O romance é uma variante das notações autocentradas do autor, onde os monólogos de quem narra fundem o material autêntico com o inventado, no caso a figura do pianista canadense Glenn Gould, morto em 1982. A narrativa entrelaça três destinos artísticos -o do narrador e o de seus amigos Wertheimer e Glenn Gould-, em três planos temporais apresentados sincronicamente: a história anterior, o momento da recordação dessa história e o ponto em que a lembrança é relatada. A perspectiva escolhida é a do narrador que acumula a função de personagem, mas o leitor tem de se haver com uma particularidade bem mais essencial, pois não é o andamento da ação e sim o ritmo das repetições que estrutura as sequências narrativas.
Ao entrar numa estalagem da Áustria, o narrador lembra-se dos seus dois amigos, artistas como ele. A ação de primeiro plano, que é quase estática, serve de sustentação externa para o relato das memórias e pensamentos do narrador naquele instante: há 28 anos, os três pianistas se conheceram no Mozarteum de Salzburg, durante um curso de Horowitz. Na sua ambição de só valorizarem "o máximo", eles sentem-se espiritualmente irmanados. Mas já naquela época a sina dos três tinha sido decidida. Wertheimer, que ouve por trás de uma porta Glenn Gould tocar a ária das "Variações Goldberg" de Bach, é nesse momento "atingido mortalmente" como artista. Embora ele inicie uma carreira de pianista extremamente bem-sucedida, a consciência da "genialidade inalcançável" do amigo Glenn vai fazê-lo abandonar o piano. "O náufrago" -como Glenn Gould descrevia em vida Wertheimer- vai morar em Viena com a irmã e, financeiramente protegido por uma imensa herança familiar, dedicar-se às "ciências do espírito". O narrador, por seu lado, depois daquele verão de 1953 em Salzburg, tira as suas conclusões do encontro com o gênio de Gould e dá de presente o seu Steinway, empenhando-se num ensaio sobre a arte de Glenn Gould, que até agora não foi concluído. Gould -esse espanto mundial do piano- atinge a perfeição máxima e aos 51 anos (a idade com que Wertheimer se mata) morre sobre o piano na maior solidão, quando está tocando as "Variações Goldberg". Wertheimer, depois que a irmã se casa com um industrial e vai morar com ele na Suíça, retira-se para um pavilhão de caça em Traich -o lugar onde também se encontra a estalagem à qual o narrador chega no início do livro. Lá ele recebe a notícia da morte de Gould, viaja para a Suíça e enforca-se numa árvore em frente à casa da irmã. Mas o seu suicídio não foi desencadeado pelo abandono da irmã, que sempre o protegeu, e sim pela morte de Glenn Gould: "Wertheimer caiu na 'armadilha da sua vida' ao matricular-se no curso de Horowitz, pensei. A armadilha o pegou no momento em que ele ouviu Glenn tocar pela primeira vez, pensei. E dessa armadilha para a vida toda Wertheimer nunca mais escapou".
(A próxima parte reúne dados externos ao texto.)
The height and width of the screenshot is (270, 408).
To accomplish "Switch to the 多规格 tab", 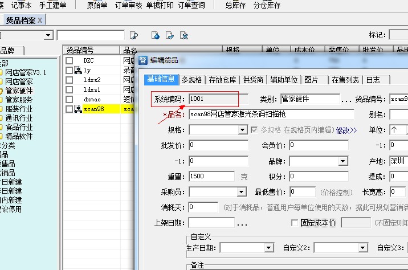I will [191, 79].
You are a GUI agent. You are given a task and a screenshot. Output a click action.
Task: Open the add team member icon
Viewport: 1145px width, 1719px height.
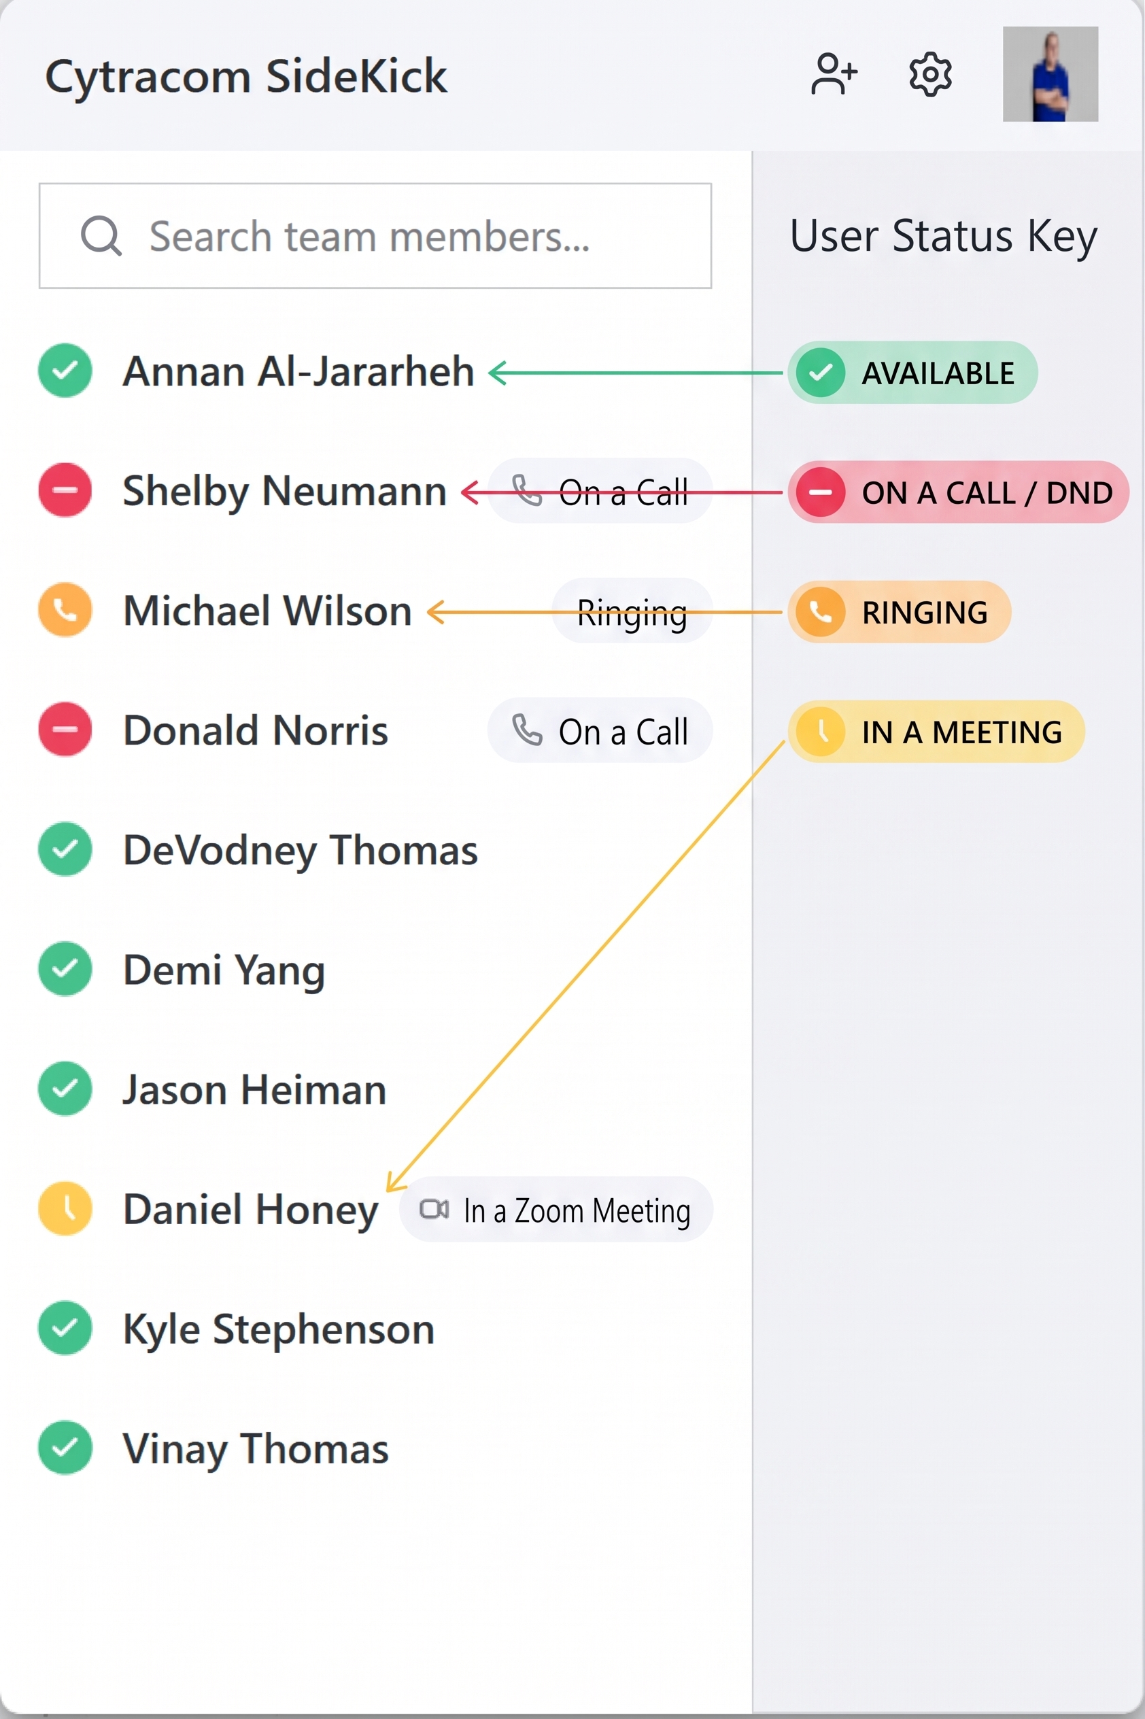(x=834, y=74)
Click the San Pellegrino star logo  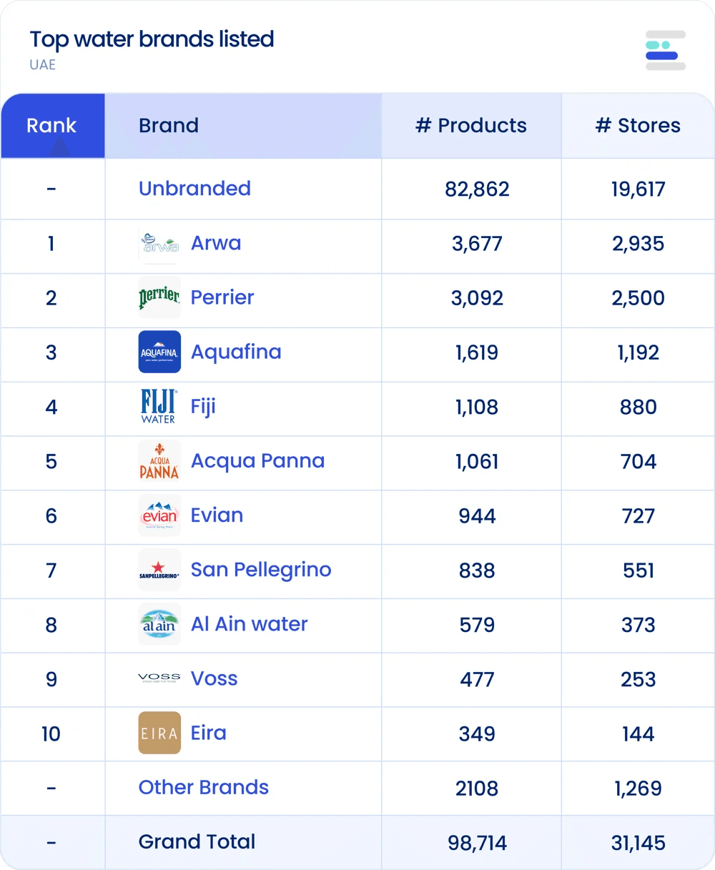(x=159, y=570)
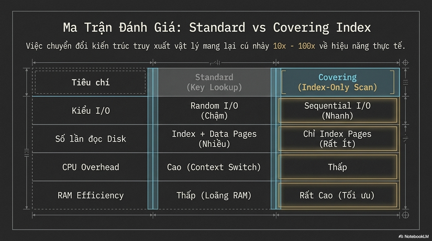The image size is (432, 241).
Task: Click the CPU Overhead row label
Action: point(91,167)
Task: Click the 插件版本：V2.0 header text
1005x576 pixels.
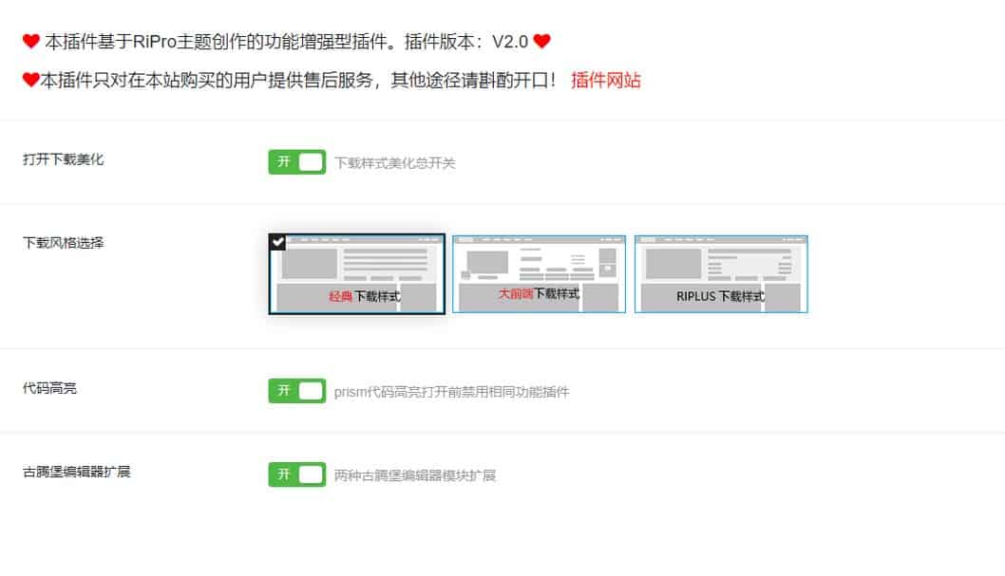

A trama de relações se complica porque o narrador inclui a si mesmo na "leitura" que faz do suicídio do amigo: "Esse desmoronamento do seu projeto de artista foi obra dele próprio, tendo sido antes desencadeado por minha decisão de me afastar em definitivo do meu Steinway e da minha carreira de virtuose (...). O competidor competia comigo em tudo, mesmo em situações que lhe eram somente adversas, pensei. Sempre fui apenas e tão-só prejudicial a Wertheimer e essa acusação não vou conseguir tirar da cabeça enquanto viver, pensei". Mas além de destruir Wertheimer, Glenn também "destrói" o narrador, segundo ele mesmo afirma: "Quando encontramos uma pessoa como Glenn estamos perdidos ou salvos, penso eu; no nosso caso Glenn nos destruiu, pensei". Quanto a Glenn Gould, Wertheimer já havia percebido, antes de morrer, que ele aniquilava a própria personalidade em prol da genialidade: "Homens como Glenn acabavam por se tornar máquinas de arte, não tendo nada mais em comum com um ser humano".
Voltando ao plano do relato, o narrador vai ao enterro de Wertheimer na Suíça e na volta, depois de instalado na estalagem de Traich, dirige-se ao pavilhão de caça do amigo morto para recolher seus "escritos" -milhares de pedaços de papel com aforismos de conteúdo matemático-filosófico. Mas no pavilhão ele fica sabendo que, pouco antes de ter ido à Suíça para se suicidar, Wertheimer havia mandado buscar um piano desafinado e imprestável e convidado seus antigos colegas de conservatório; então, após queimar todas as suas anotações, pôs-se a tocar Bach até desmaiar, enquanto soavam no toca-discos as "Variações Goldberg" por Glenn Gould, a encarnação inatingível do gênio pianístico.
A distância do narrador em relação a Wertheimer e Gould prova ser uma estratégia de sobrevivência. Ele não é nem um pouco menos radical do que seus amigos, mas consegue permanecer fora de alcance do "perigo mortal" por meio da reflexão. Assim é também agora: pensando em Wertheimer, o narrador chega à idéia definitiva do ensaio "Sobre Glenn Gould" e o trabalho de memória (que não é outro senão o livro que está sendo lido) funde-se com aquele estudo: "Se eu de fato tentar novamente escrever meu retrato de Glenn Gould, pensei, vou ter de incluir nele o seu retrato de Wertheimer também: difícil dizer quem será o centro dessa descrição, Glenn Gould ou Wertheimer, pensei. Meu ponto de partida será Glenn Gould, as 'Variações Goldberg' e o 'Cravo Bem Temperado', mas no que me diz respeito Wertheimer desempenhará um papel decisivo, pois para mim Glenn Gould sempre esteve ligado a Wertheimer em todos os aspectos, assim como Wertheimer a Glenn Gould e no fim de contas talvez Glenn Gould tenha desempenhado o papel mais importante do que o contrário".
Não é difícil reconhecer que as "fugas musicais" do narrador, enlaçando os temas "Glenn Gould" e "Wertheimer", que derivam um do outro e aparecem balizados por meios gramaticais ("ele disse", "eu pensei") servem em última instância à autocaracterização do protagonista, que emerge da reprodução sucessiva das duas vozes em registros diferentes e compõe o perfil do romance. É esse modo de organização que permite a Bernhard não só rearticular motivos centrais da sua obra -a "máquina da existência" que destrói a vida, o suicídio e a perfeição como última manifestação possível do indivíduo-, como também suprimir as fronteiras entre fantasia e realidade dentro da ficção. Mas isso evidentemente pressupõe a aceitação do caráter absoluto da arte no trabalho de Bernhard.